## Task prompt
Going down the listing below, print exactly each line from the one with "Papier peint commercial (106, 2220)" up to and including the one with "Devenez revendeur (91, 2243)", and skip the rest.

## Supplied data

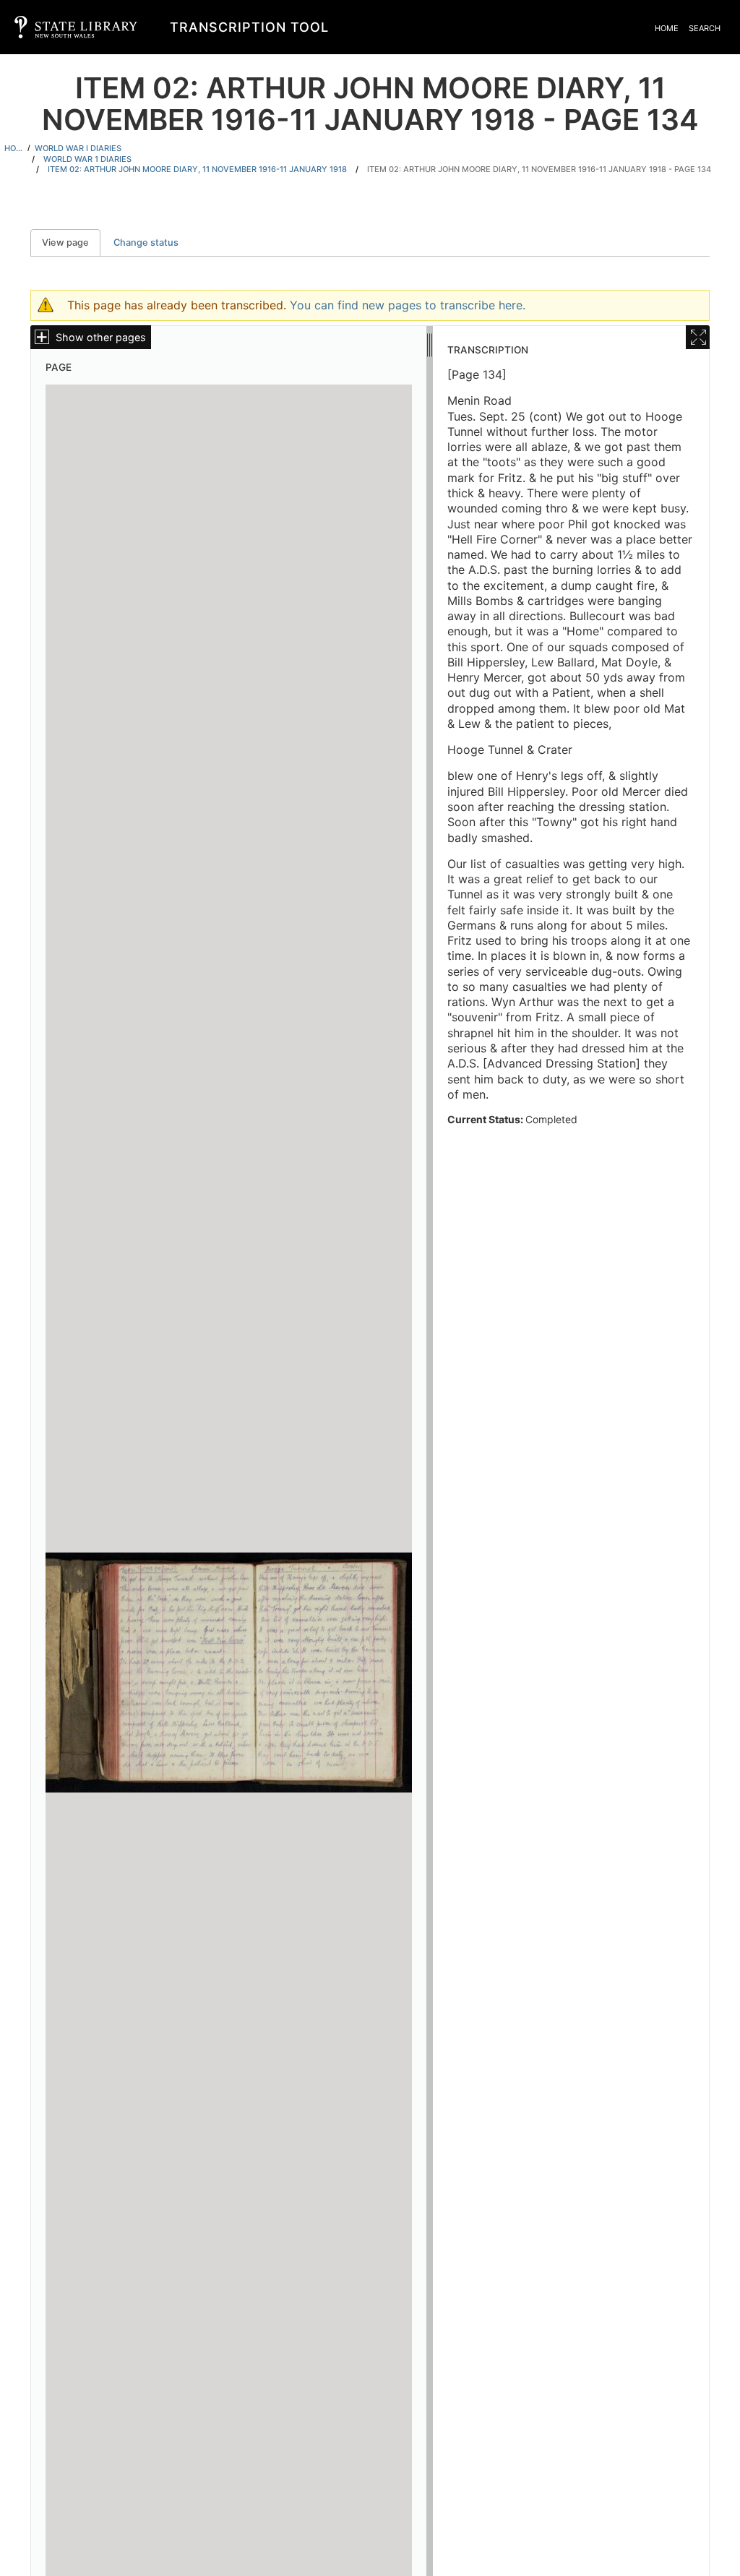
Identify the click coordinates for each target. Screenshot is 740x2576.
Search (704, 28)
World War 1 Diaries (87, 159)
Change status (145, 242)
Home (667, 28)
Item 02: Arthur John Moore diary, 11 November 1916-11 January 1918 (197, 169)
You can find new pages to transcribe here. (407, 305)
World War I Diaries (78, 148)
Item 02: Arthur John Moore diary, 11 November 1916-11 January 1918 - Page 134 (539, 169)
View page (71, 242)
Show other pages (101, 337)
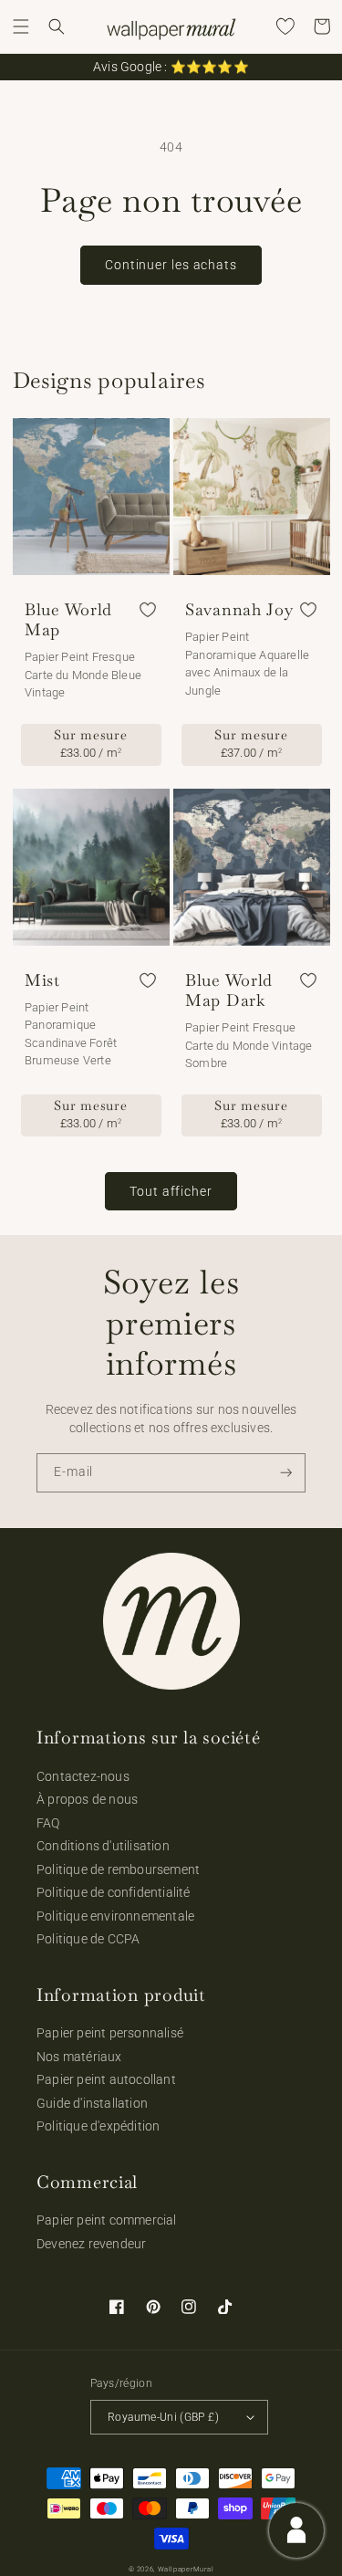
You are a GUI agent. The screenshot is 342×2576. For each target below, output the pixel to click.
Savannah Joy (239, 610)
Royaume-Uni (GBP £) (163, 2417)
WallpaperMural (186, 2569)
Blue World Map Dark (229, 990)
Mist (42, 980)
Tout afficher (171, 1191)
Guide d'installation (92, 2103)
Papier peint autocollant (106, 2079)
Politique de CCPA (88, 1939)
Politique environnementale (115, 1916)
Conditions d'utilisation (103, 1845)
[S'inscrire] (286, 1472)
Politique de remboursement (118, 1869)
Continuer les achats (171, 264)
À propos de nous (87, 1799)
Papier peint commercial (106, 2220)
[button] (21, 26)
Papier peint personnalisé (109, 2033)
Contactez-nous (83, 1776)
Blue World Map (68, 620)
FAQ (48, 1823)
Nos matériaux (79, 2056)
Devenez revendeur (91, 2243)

--

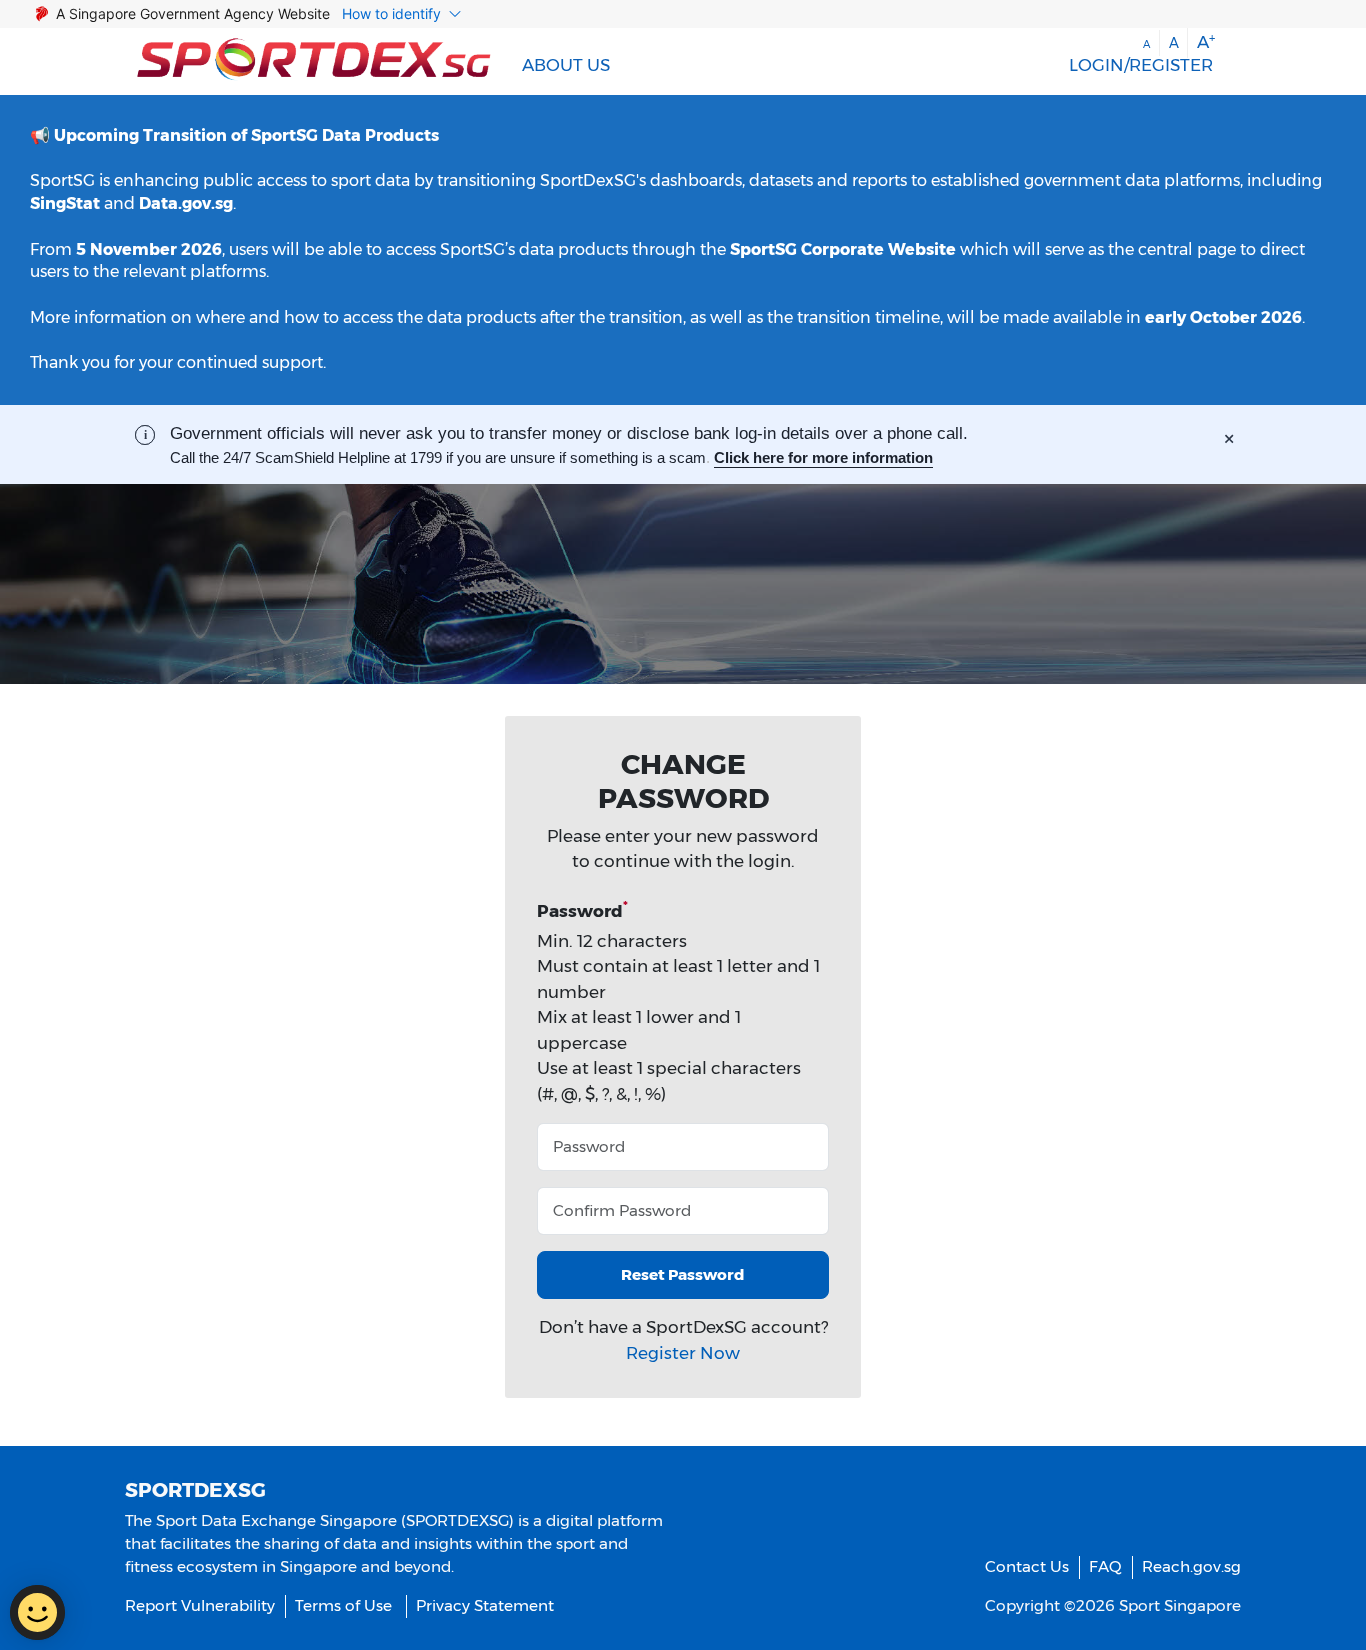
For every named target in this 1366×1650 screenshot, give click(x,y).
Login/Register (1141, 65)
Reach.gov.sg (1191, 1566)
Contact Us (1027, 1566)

--

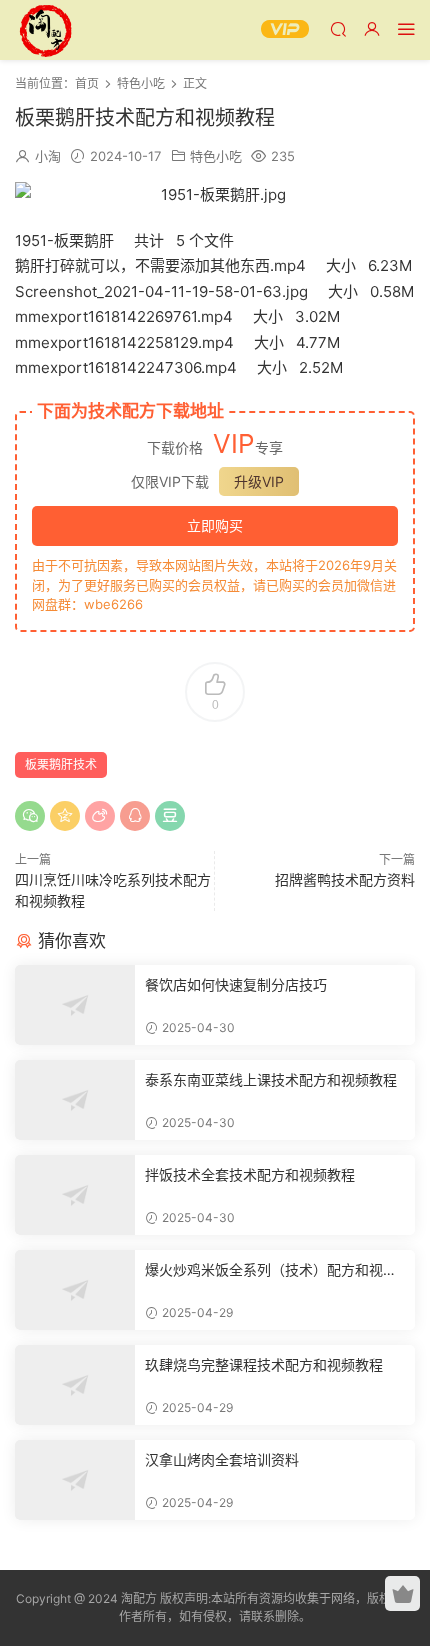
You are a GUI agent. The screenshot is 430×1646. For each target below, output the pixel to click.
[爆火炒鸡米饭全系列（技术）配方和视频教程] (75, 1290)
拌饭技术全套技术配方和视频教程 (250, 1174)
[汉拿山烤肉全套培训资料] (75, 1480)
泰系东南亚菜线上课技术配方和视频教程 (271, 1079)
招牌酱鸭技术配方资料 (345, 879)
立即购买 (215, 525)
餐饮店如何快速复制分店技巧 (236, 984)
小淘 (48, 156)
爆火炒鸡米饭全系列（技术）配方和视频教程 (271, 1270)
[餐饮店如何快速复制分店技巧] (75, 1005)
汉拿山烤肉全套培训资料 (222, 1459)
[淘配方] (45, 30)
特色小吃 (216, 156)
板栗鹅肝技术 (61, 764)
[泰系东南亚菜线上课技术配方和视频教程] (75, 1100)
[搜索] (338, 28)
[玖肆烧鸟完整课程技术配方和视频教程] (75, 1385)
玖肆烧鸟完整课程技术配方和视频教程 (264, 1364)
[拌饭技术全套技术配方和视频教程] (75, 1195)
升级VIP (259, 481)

## Finished task
Papier peint commercial (106, 2220)
[button] (21, 26)
Papier peint personnalisé (109, 2033)
Contactez-nous (83, 1776)
Blue World Map (68, 620)
FAQ (48, 1823)
Nos matériaux (79, 2056)
Devenez revendeur (91, 2243)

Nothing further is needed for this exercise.